I make no apology for returning to Vin Garbutt, the magnificent and much-loved Teesside singer, songwriter and storyteller who died last week aged 69. Vin's widow Pat and the rest of the family have announced that the funeral will take place at Middlesbrough Cathedral, Coulby Newham, on Friday at noon, after which Vin will be laid to rest at Eston Cemetery. It is to my immense regret, having heard the recent BBC Tees interview with Vin (see below), that I while I knew he had previously been unwell, I was unaware of his recent major surgery and therefore not prompted - as were many - to renew contact with a man I had known, albeit mostly at long distance, for most of my life.
My own little tribute appears here and I am grateful that many more people than usually visit the pages of Salut! Live have seen it.
My friend, former colleague and journalistic mentor Mike Amos, an award-winning if now semi-retired columnist for The Northern Echo knew Vin well. One of Mike's regular features was John North, a beautifully written daily look at North-eastern people and ways; the clip you see above is how Vin, in his own way with his song The Land of Three Rivers (John North), also captured the region's essence. Features Mike has written about Vin in the past appear to have fallen off that part of the world that is the Echo website.
But this is from Mike's own site, Grass Routes (well worth a read for anyone interested in the people of the North East: it calls itself "thumbs-up journey with North-east football folk" but is actually much more than that). It was published on the day of Vin's death, June 6 ...

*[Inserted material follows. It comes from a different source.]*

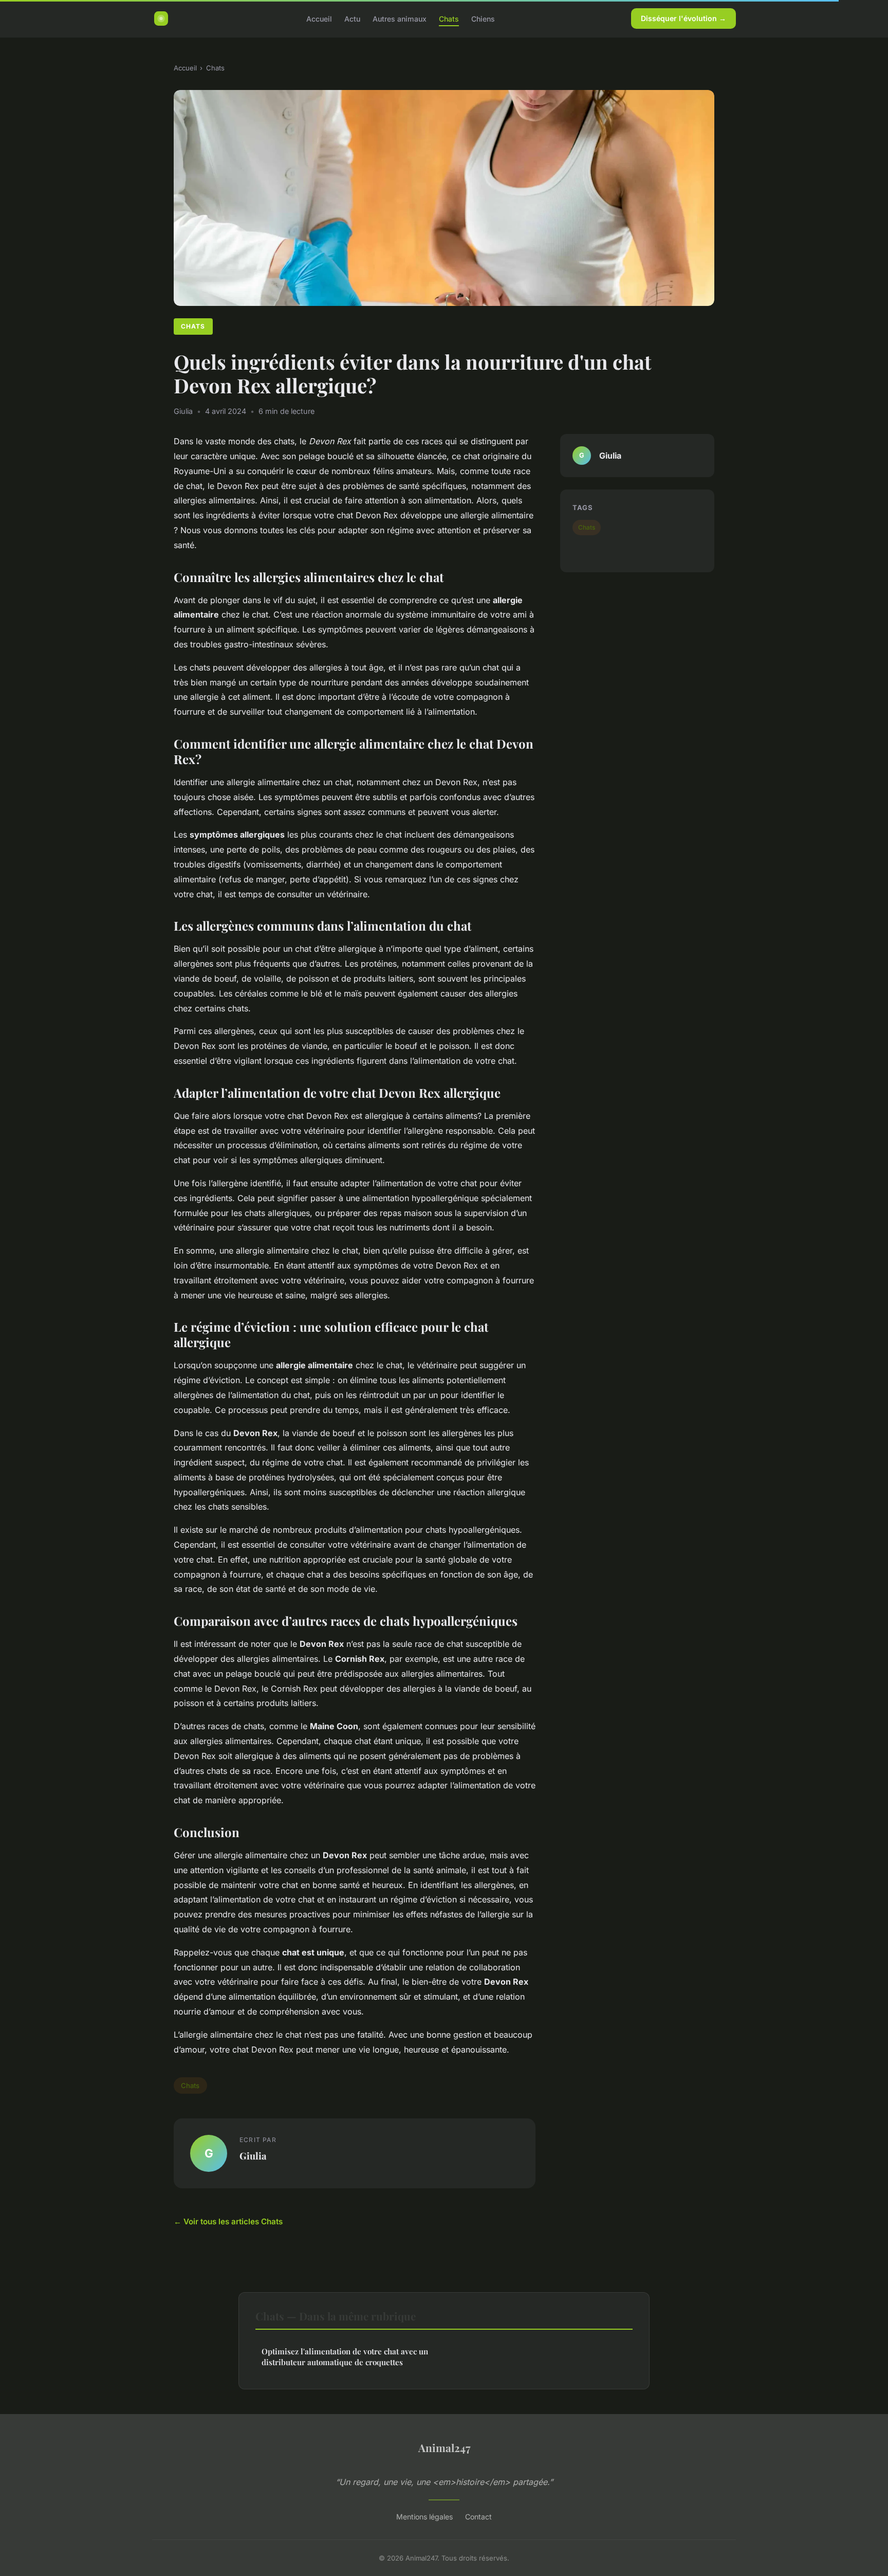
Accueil (319, 18)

Vin Garbutt, of whom the English Folk Song and Dance Society once said that he should be prescribed on the National Health, [has] died.

Usually identified as a folk singer, winner of the BBC Best Live Act award in 2001, he was in truth a brilliant all-round entertainer and a hugely funny man.

Teesside University gave him an honorary degree. That’s the lad, gowned and mortared, below.


Vingarbutt

He was born in South Bank, his father a sergeant major and his mother an Irish Catholic. “Until things got a bit greener, I always thought that a catalytic converter was an Irish missionary,” he liked to say.

His hair resembled Samson’s before that unfortunate business with Dalilah, his jumpers could have been bequeathed by the late Bobby Thompson, his crack was a cross between the Little Waster and the Big Yin.

I’d last chatted to him at Darlington Folk Club just before Christmas, when he was clearly unwell. “Anyone got a defibrillator?” he asked the audience, and it was audiences which reinvigorated him. “It’s the adrenaline, performing is fantastic,” he said.

He’d had heart problems for years, told the Darlington crowd of an appointment with his consultant at the James Cook Hospital in Middlesbrough.

The doc pondered Vin’s notes. “There’s a folk singer lives around here with the same name as you,” he said.

“If you don’t get a move on there won’t be much longer,” said Vin.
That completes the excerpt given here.